<<<<
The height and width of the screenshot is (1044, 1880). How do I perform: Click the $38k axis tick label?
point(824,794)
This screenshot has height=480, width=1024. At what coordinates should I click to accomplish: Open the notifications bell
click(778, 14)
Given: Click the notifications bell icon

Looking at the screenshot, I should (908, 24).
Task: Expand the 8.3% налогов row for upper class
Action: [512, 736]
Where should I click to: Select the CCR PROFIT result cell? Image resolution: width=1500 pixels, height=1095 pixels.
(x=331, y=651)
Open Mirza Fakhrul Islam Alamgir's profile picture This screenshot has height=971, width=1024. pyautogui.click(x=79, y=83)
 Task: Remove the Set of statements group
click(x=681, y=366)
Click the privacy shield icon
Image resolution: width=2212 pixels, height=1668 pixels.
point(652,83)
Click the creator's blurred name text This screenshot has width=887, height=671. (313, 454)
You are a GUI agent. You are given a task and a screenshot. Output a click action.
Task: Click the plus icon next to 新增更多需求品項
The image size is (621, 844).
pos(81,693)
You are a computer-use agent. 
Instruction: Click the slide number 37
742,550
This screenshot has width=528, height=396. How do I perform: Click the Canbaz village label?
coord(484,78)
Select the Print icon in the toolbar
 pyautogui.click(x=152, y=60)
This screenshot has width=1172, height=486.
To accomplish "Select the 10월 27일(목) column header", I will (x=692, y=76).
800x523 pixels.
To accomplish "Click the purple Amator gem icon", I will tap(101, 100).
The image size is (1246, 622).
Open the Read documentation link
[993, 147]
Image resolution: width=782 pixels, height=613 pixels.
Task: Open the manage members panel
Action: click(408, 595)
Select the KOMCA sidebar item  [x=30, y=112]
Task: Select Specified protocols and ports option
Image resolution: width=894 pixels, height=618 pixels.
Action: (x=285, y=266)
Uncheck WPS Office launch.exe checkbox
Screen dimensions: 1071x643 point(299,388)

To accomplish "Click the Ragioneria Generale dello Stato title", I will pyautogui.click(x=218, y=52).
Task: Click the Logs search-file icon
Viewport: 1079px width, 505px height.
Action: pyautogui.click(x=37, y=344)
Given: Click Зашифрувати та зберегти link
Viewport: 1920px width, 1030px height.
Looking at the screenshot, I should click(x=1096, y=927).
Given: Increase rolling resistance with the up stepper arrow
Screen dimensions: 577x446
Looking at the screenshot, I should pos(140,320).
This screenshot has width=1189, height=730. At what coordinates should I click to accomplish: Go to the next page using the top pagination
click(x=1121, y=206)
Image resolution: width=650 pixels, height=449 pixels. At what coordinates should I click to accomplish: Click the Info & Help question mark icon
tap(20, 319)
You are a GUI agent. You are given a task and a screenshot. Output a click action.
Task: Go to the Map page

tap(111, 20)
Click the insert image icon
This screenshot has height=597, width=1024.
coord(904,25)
>>>>
#### [Required work]
The entries above must be retyped exactly, down to the last character.

#### [The completed task]
The height and width of the screenshot is (1044, 1880). How do I perform: Click the $38k axis tick label?
point(824,794)
This screenshot has height=480, width=1024. At what coordinates should I click to accomplish: Open the notifications bell
click(778, 14)
Given: Click the notifications bell icon

Looking at the screenshot, I should (908, 24).
Task: Expand the 8.3% налогов row for upper class
Action: [512, 736]
Where should I click to: Select the CCR PROFIT result cell? Image resolution: width=1500 pixels, height=1095 pixels.
(x=331, y=651)
Open Mirza Fakhrul Islam Alamgir's profile picture This screenshot has height=971, width=1024. pyautogui.click(x=79, y=83)
 Task: Remove the Set of statements group
click(x=681, y=366)
Click the privacy shield icon
Image resolution: width=2212 pixels, height=1668 pixels.
point(652,83)
Click the creator's blurred name text This screenshot has width=887, height=671. (313, 454)
You are a GUI agent. You are given a task and a screenshot. Output a click action.
Task: Click the plus icon next to 新增更多需求品項
The image size is (621, 844).
pos(81,693)
You are a computer-use agent. 
Instruction: Click the slide number 37
742,550
This screenshot has width=528, height=396. How do I perform: Click the Canbaz village label?
coord(484,78)
Select the Print icon in the toolbar
 pyautogui.click(x=152, y=60)
This screenshot has width=1172, height=486.
To accomplish "Select the 10월 27일(목) column header", I will (x=692, y=76).
800x523 pixels.
To accomplish "Click the purple Amator gem icon", I will tap(101, 100).
The image size is (1246, 622).
Open the Read documentation link
[993, 147]
Image resolution: width=782 pixels, height=613 pixels.
Task: Open the manage members panel
Action: click(408, 595)
Select the KOMCA sidebar item  [x=30, y=112]
Task: Select Specified protocols and ports option
Image resolution: width=894 pixels, height=618 pixels.
Action: (x=285, y=266)
Uncheck WPS Office launch.exe checkbox
Screen dimensions: 1071x643 point(299,388)

To accomplish "Click the Ragioneria Generale dello Stato title", I will pyautogui.click(x=218, y=52).
Task: Click the Logs search-file icon
Viewport: 1079px width, 505px height.
Action: pyautogui.click(x=37, y=344)
Given: Click Зашифрувати та зберегти link
Viewport: 1920px width, 1030px height.
Looking at the screenshot, I should click(x=1096, y=927).
Given: Increase rolling resistance with the up stepper arrow
Screen dimensions: 577x446
Looking at the screenshot, I should pos(140,320).
This screenshot has width=1189, height=730. At what coordinates should I click to accomplish: Go to the next page using the top pagination
click(x=1121, y=206)
Image resolution: width=650 pixels, height=449 pixels. At what coordinates should I click to accomplish: Click the Info & Help question mark icon
tap(20, 319)
You are a GUI agent. You are given a task and a screenshot. Output a click action.
Task: Go to the Map page

tap(111, 20)
Click the insert image icon
This screenshot has height=597, width=1024.
coord(904,25)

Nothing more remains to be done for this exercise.